Sulzberger took over as the newspaper's publisher in 1963

Arthur Ochs Sulzberger, former publisher of The New York Times, died at his home in Southampton Saturday. He was 86.

His death, after a long illness, was announced by his family, the Times reports.

Sulzberger took over as the newspaper's publisher in 1963. He was the only grandson of Adolph S. Ochs, the son of Bavarian immigrants who took over the Times in 1896 and built it into the nation's most influential newspaper. The family retains a controlling interest to this day, holding a separate block of Class B shares that have more powerful voting rights than the company's publicly traded shares.

As publisher and chairman, Sulzberger guided the paper through a long period of growth, transforming the company into a multibillion dollar media enterprise. The Times' weekday circulation climbed from 714,000 when Sulzberger became publisher in 1963 to 1.1 million upon his retirement as publisher in 1992. Over the same period, the annual revenues of the Times' corporate parent rose from $100 million to $1.7 billion.

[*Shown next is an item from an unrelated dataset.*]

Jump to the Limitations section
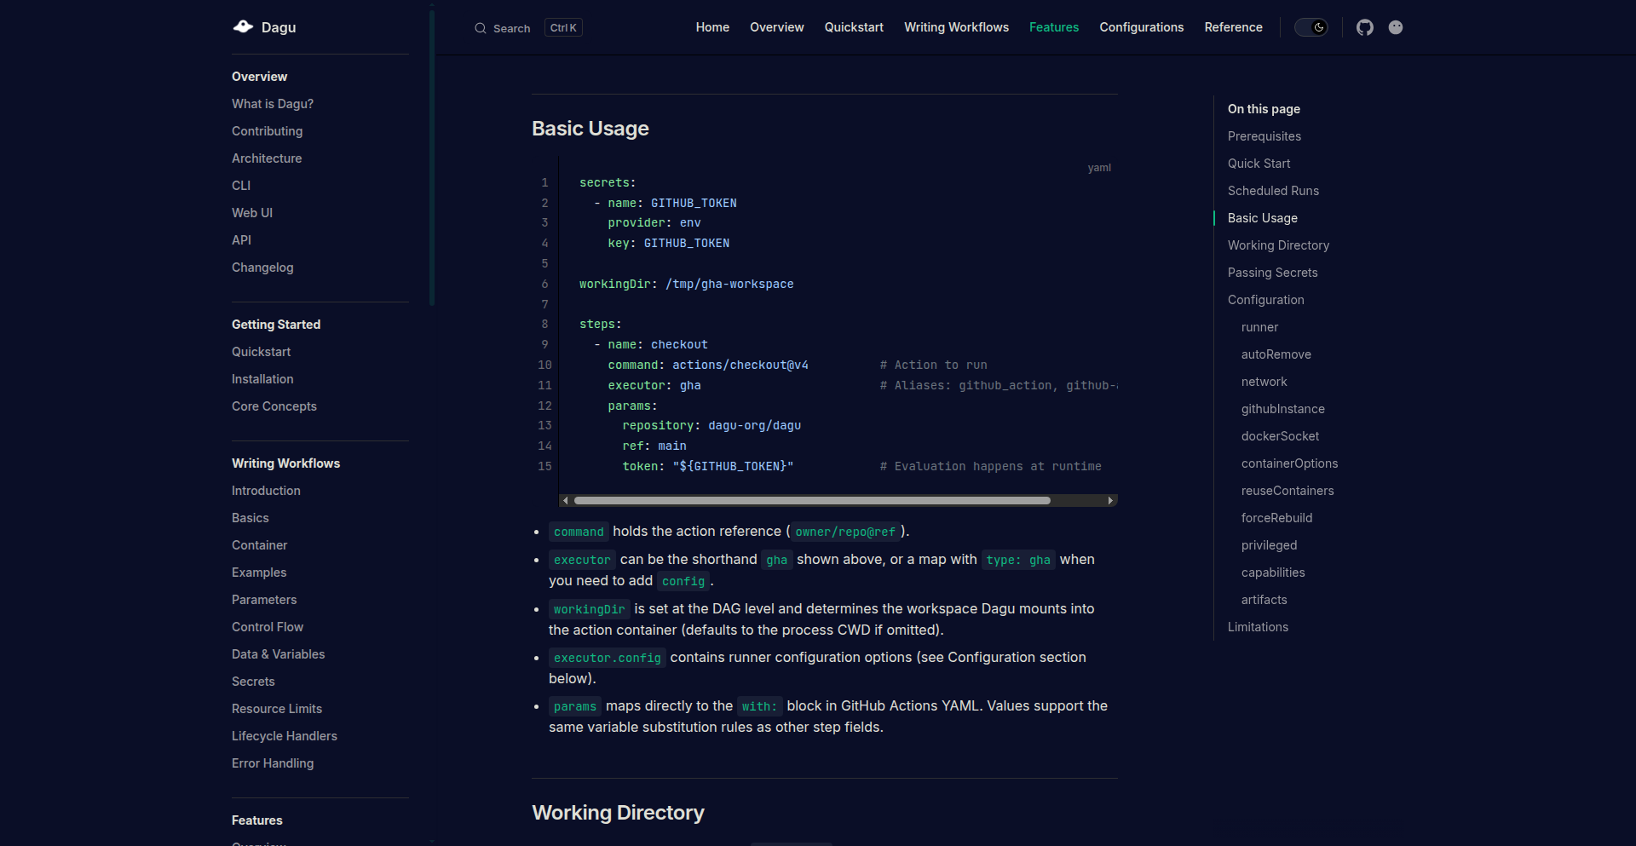[1258, 627]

During his three-decade-long tenure, the newspaper won 31 Pulitzer prizes and significant free-press and free-speech precedents were established, most notably the Times vs. Sullivan case. It resulted in a landmark 1964 Supreme Court ruling that shielded the press from libel lawsuits by public officials unless they could prove actual malice.

In 1971 the Times led the First Amendment fight to keep the government from suppressing the Pentagon Papers, a series of classified reports on the Vietnam War. Asked by a reporter who at the Times made the decision to publish the papers, Sulzberger gestured toward his chest and silently mouthed, "me.''

He passed on the position of publisher to his son in 1992 and chairman in 1997.

“Adolph Ochs is remembered as the one who founded this great enterprise,” Richard L. Gelb, a longtime member of the Times board, said in 1997, when Mr. Sulzberger stepped down as chairman, the Times said. “Arthur Ochs Sulzberger will be remembered as the one who secured it, renewed it and lifted it to ever-higher levels of achievement.”